8.10.2011

The Horror, the Horror

An excerpt from my essay on body politics in documentary film essays in the latest Bright Lights:

The essay, on film as on paper, creates its argument from the fabric of the person writing it, such that the subjectivity of the essayistic investigation becomes an integral part of our belief in its essential truth (as opposed to Truth). Like Chronicle of a Summer, Jean Rouch and Edgar Morin's investigation of French life at the dawn of the 1960s, these films attempt to order or narrate our world's complexity, and seem all the more genuine for honestly admitting that they are just one possible organization of the same information. It is no longer possible, in our post-Cold War era of diffuse globalization and identity politics, to present the world as one of simplistic binaries and logical conclusions — thus the supposedly scientific "objectivity" of a movement like direct cinema feels forced, and the political documentary can no longer concern itself with "proving" injustice so much as asking the cozy viewer to experience it as well.

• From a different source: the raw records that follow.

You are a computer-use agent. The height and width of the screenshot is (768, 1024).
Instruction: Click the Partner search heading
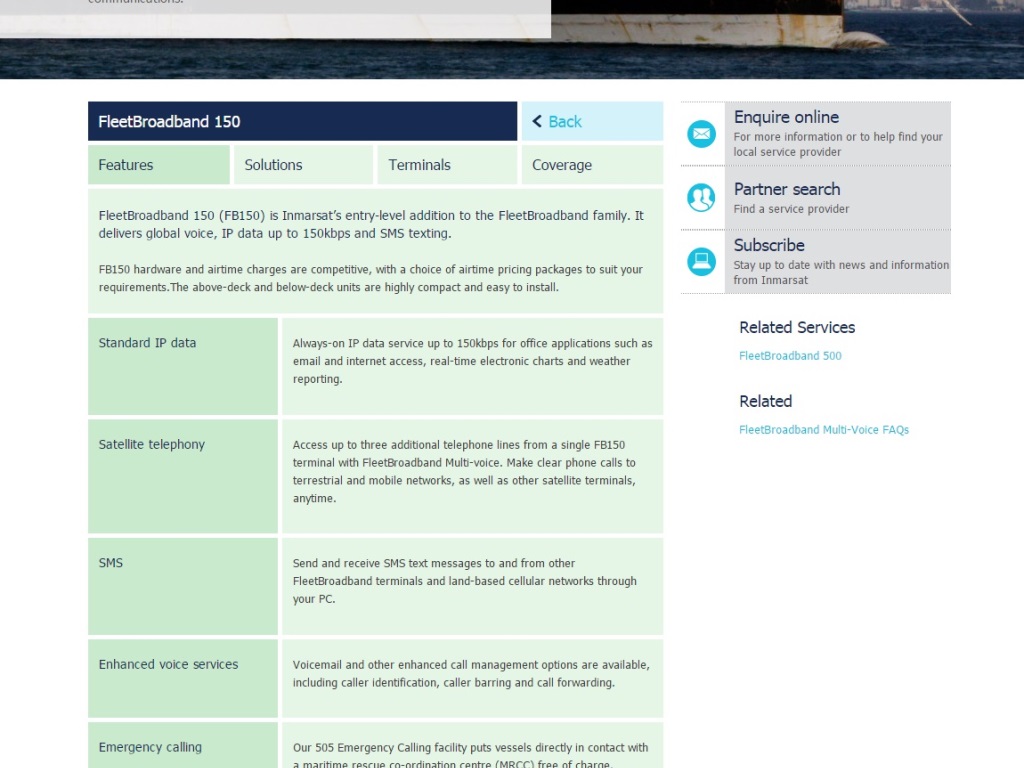pyautogui.click(x=786, y=189)
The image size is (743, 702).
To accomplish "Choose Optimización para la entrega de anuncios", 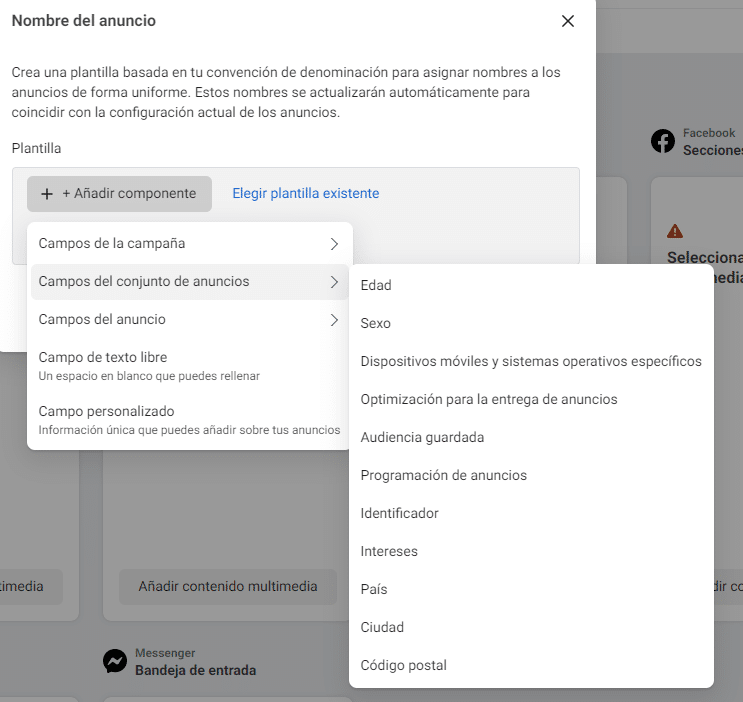I will pos(489,400).
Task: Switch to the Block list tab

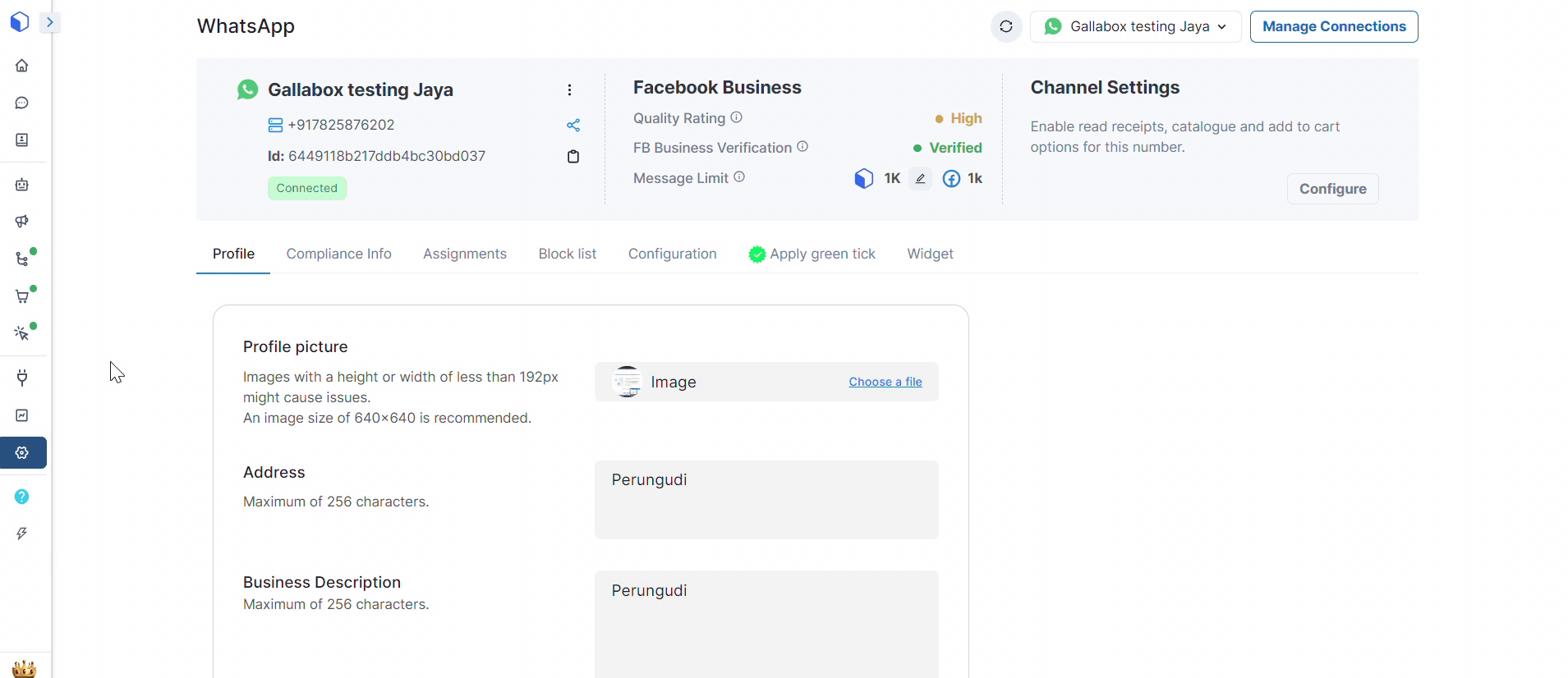Action: (x=567, y=254)
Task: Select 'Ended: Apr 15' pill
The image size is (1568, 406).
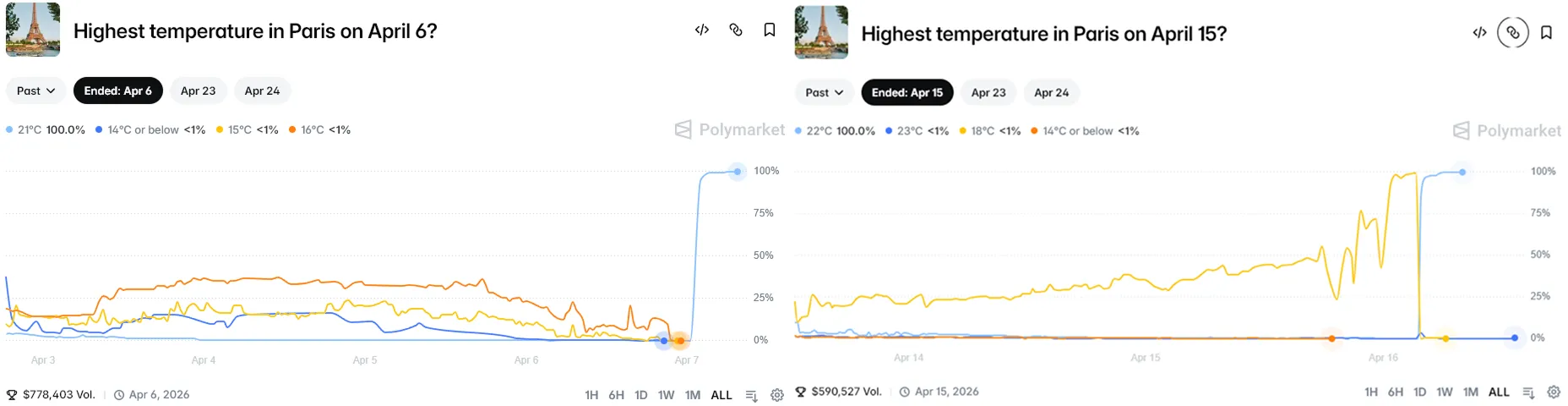Action: [x=906, y=93]
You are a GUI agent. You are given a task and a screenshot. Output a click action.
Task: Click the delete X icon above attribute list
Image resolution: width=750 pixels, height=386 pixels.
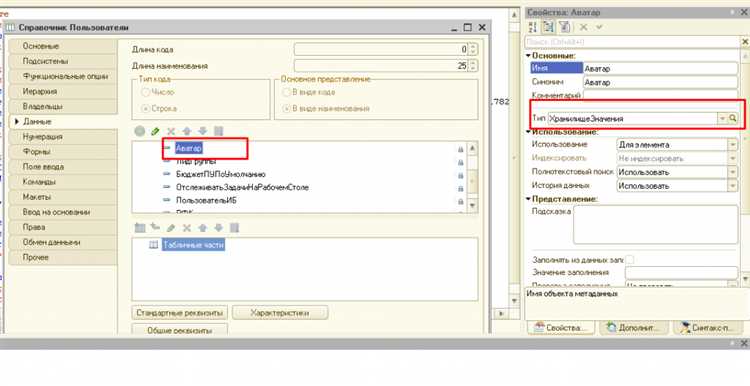point(171,131)
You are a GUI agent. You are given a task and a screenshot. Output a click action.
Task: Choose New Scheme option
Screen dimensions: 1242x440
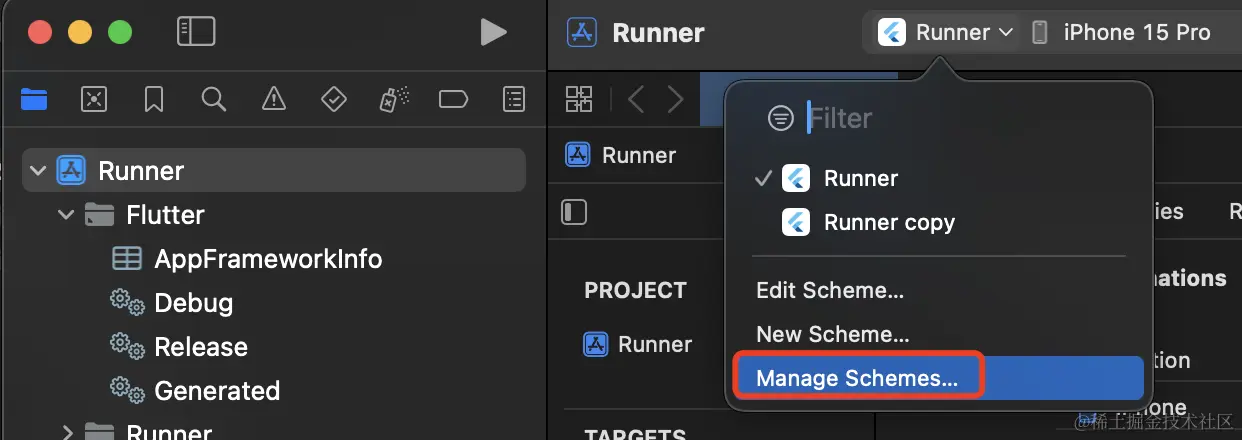pos(832,334)
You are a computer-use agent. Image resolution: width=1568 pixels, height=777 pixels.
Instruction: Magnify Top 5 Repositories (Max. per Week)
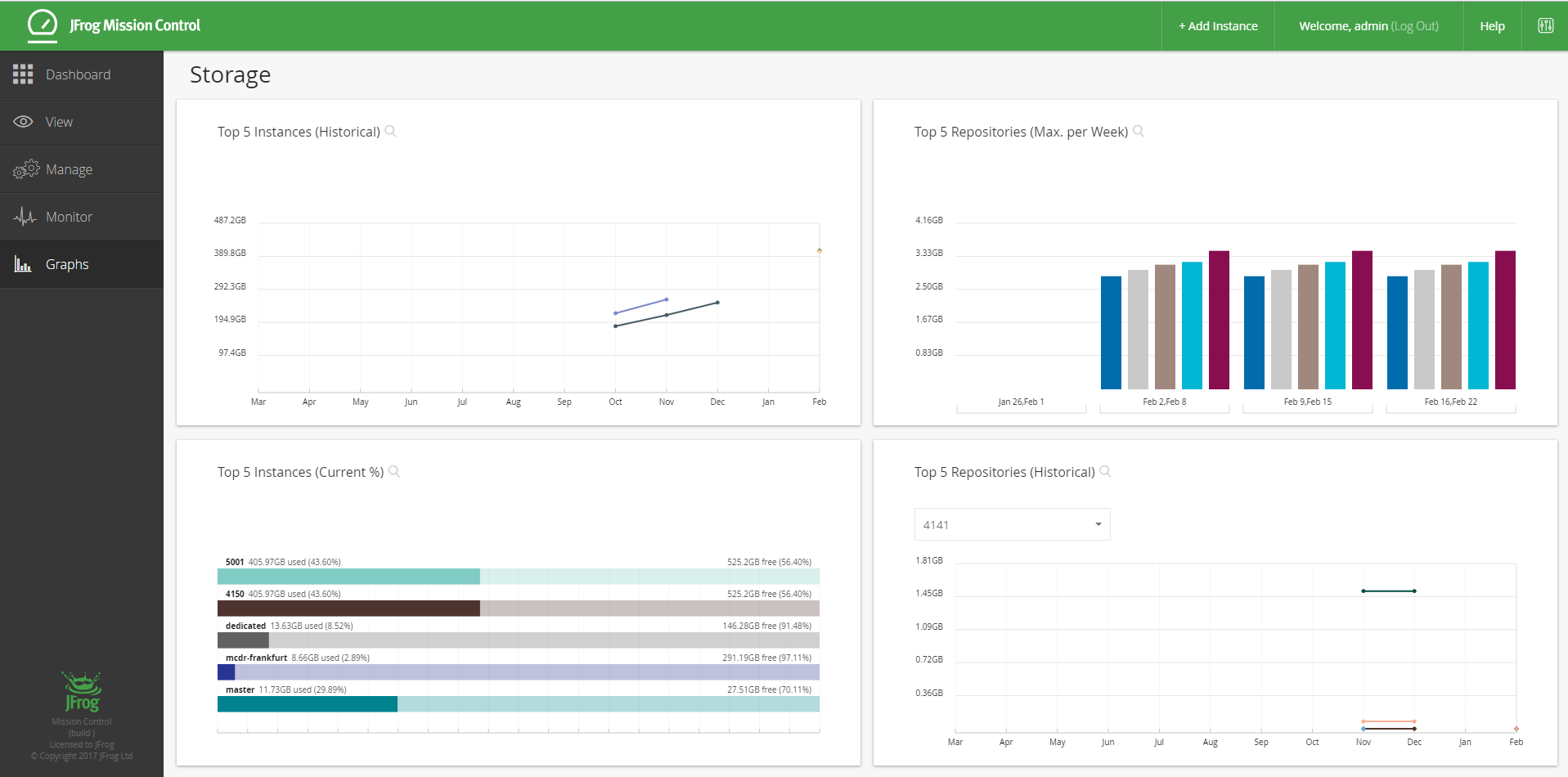[x=1139, y=131]
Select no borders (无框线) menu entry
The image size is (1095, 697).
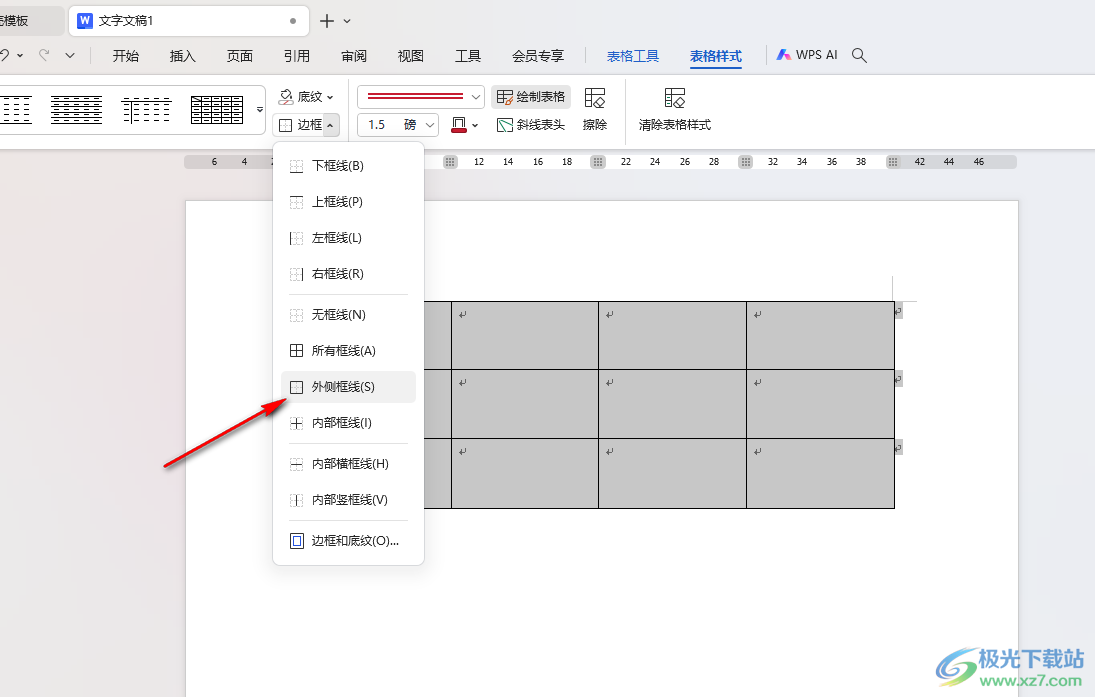(x=338, y=315)
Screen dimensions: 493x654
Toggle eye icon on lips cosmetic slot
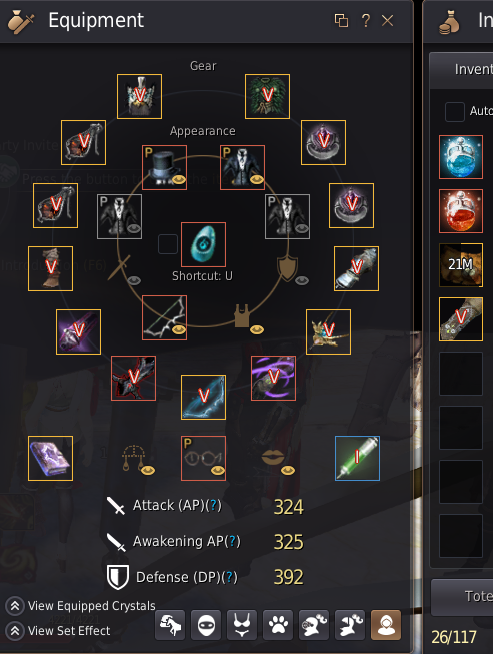(x=287, y=470)
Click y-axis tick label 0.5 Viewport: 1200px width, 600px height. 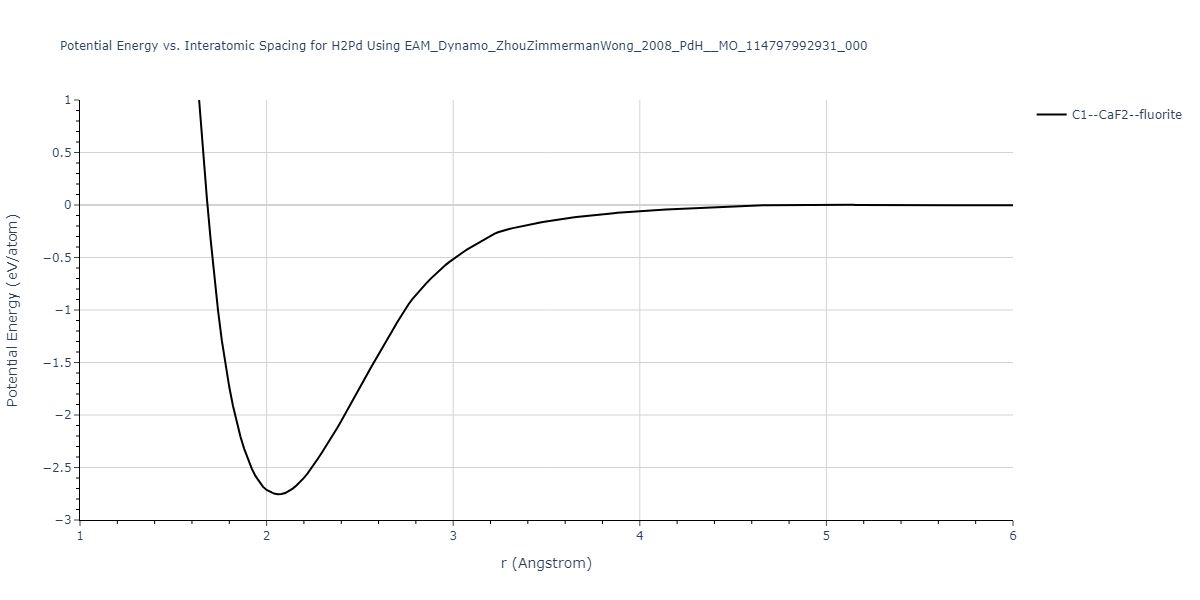(61, 153)
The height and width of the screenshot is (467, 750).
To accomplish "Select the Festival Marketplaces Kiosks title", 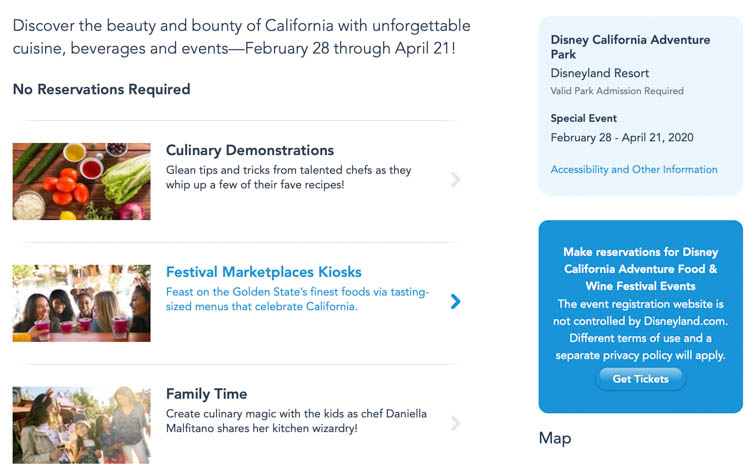I will click(264, 272).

Rather, fragmentary glimpses on an individual basis are the path to understanding and thus addressing complex problems...

Thus the corporeal embodiment of the filmmakers and their sicknesses in these films mirrors their figurative embodiment (representation of) broader concerns: Gore's bereavement asks us to connect the dots before our own day of reckoning; Varda's hand, horrible but continuing to glean, asks us to understand the valor of salvaging the disregarded and dispossessed; Spurlock's direct address narration at the beginning and end of Super Size Me claims his experiment to be emblematic of an entire epidemic, and makes clear that our bodies and his could share the same fate. "If this ever-growing paradigm is going to shift," he says, "it's up to you. But if you decide to keep living this way, go ahead. Over time you may find yourself getting as sick as I did." Perhaps most forcefully, Tom Joslin links the ostracism he and Mark suffer as gay men with AIDS to their sense, and possibly our own, that such treatment of putative "outsiders" is suggestive of a larger cultural death. "This civilization's so strange," he says in a mournful voiceover. "I've never felt much a part of it. I think being gay separates you a little. Certainly having AIDS and being the walking dead, if you will, separates you." To bridge that gap requires not the proof of a scientific experiment but the proof, on an individual, "brother-to-brother" basis, that Tom and Mark are human, too; their intimate lives, we see in Silverlake Life — their loves and passions, their jokes and sorrows, their sicknesses and deaths — are in essence no different from our own, even if their choices of who to sleep with and what medicines to seek may well be. To this end, Tom shoots Mark reading from a book arguing that "blatant is beautiful," that being openly gay is not only nothing to be ashamed of, but also a display of the gay body (like that of Marlon Riggs) necessary to show the public that the LGBT community poses no threat. "The personal is the political, the economic and the cultural," Mark continues. "Gay is the revolution."